Thursday, April 21, 2011

Lotso Matzo

Beyond the concept of not eating animals, and trying to avoid any products that come from them, I really don't have any restrictions on my diet at all. Honestly, the more I have gotten involved in the vegan and vegetarian lifestyle, the more adventurous I've become with food.

This is probably why, even though I am not Jewish, and I don't have a lot of experience with traditional Jewish foods, I really ended up liking Isa Chandra Moskowitz's Matzoh Brie (or "brei") recipe from her Vegan Brunch cookbook. You'd kind of be surprised how addictive this dish is, despite how few ingredients it has, and how simple it seems to be. It didn't even fully hit me how good it is though until the next day after I made it, when I really couldn't wait to get home to my leftovers...

The dish is really a veganized version of a recipe typically made with eggs, and, in some cases, fat. In both the vegan and traditional versions, the matzo crackers are softened in some kind of liquid (water or egg), and fried. In the vegan version, blended tofu stands in for the egg.

I truly hope the insanely inventive Ms. Moskowitz does not mind me re-printing my slightly altered version of her recipe here, but seriously, go check out her Vegan Brunch book. I haven't tried every recipe in there, but I've really enjoyed the ones I have, and Isa is some kind of vegan goddess. There I said it.

Matzo(h) Brie

  • 6 matzo(h)s - The book recommends whole wheat, but I kind of like the plain old (I'm sure less healthy) white flour version for flavor; The picture above is the whole wheat version though
  • a few tablespoons of oil for frying (I like Canola myself)
  • 1 chopped onion (medium to large-sized is preferable)
  • 8 oz firm tofu (in the aseptic, virtually water-free packaging; It's just easier)
  • 3/4 to 1 tsp salt - freshly ground sea salt is pretty much heaven in this case
  • Freshly ground black pepper to taste; I cannot stress how much of the tasty-ness of this recipe comes from the freshly ground black pepper. You may actually be surprised by how much black pepper you'll want to put on this once you try it. Really.

First, break up your matzo(h)s into 1-2" pieces and put them in a somewhat deepish bowl. Cover with warmish water (you like my technical terminology?) and let sit for 3-5 mins or thereabouts. Don't let them disintegrate, just soften. You can lift one out with a fork every so often to check their progress. They actually kind of look like they have the consistency of a fried egg when they're ready. When they seem properly softened, drain out the water using a colander.

While the matzohs are soaking, blend your tofu until smooth. I used my tiny adorable food processor for this and it worked out beautifully. The tofu should have the consistency and texture almost of a thick sour cream at this point.
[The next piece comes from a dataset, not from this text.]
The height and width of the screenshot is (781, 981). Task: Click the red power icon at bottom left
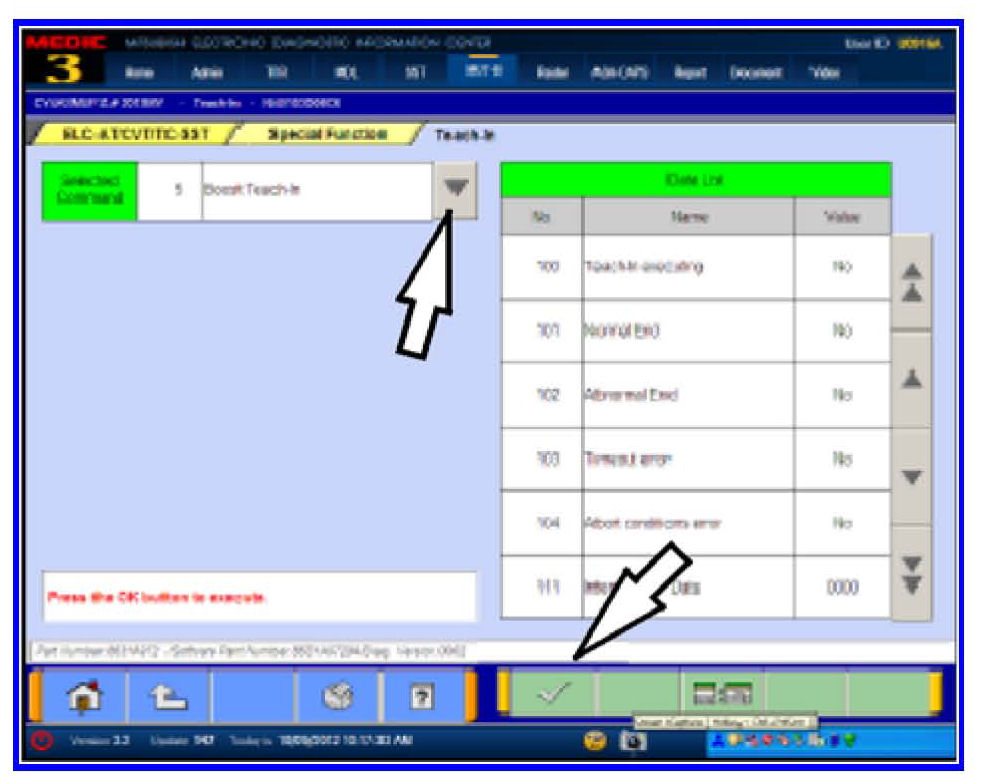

Spread a small layer of oil in the bottom of a large frying pan (believe me, go big on the frying pan, you will thank me later). Fry your chopped onions over medium to high heat. You are aiming to caramelize the onions a bit. If your onions aren't getting a little brown around the edges, you may want to turn the heat up for a little while. Keep an eye on them though, you don't want to burn them.

Now add your drained matzohs. Plop the blended tofu on top of the matzohs, and try to spread it around, almost mixing it in with the matzohs. Use a folding/flipping motion, because you don't want to break the matzohs up into really small chunks. They shouldn't look like crumbs. Aim to have a thin layer of tofu surrounding each piece of matzoh, and the onions evenly disbursed in the mixture. Cook until the tofu has dried out a bit, sort of the moisture content you'd see in the scrambled eggs at a buffet.

Now comes the fun part. Plate up some of the delicious matzoh brie, and freshly grind some sea salt and pepper over the top. Again, I insist that if the mixture seems a little bland at first, grind some more fresh black pepper over it. Then send me a postcard from flavor country.

Chag Sameach ("joyous festival"/Happy Passover) everyone, and may all of you celebrating the holiday this week have delicious food and joyous company.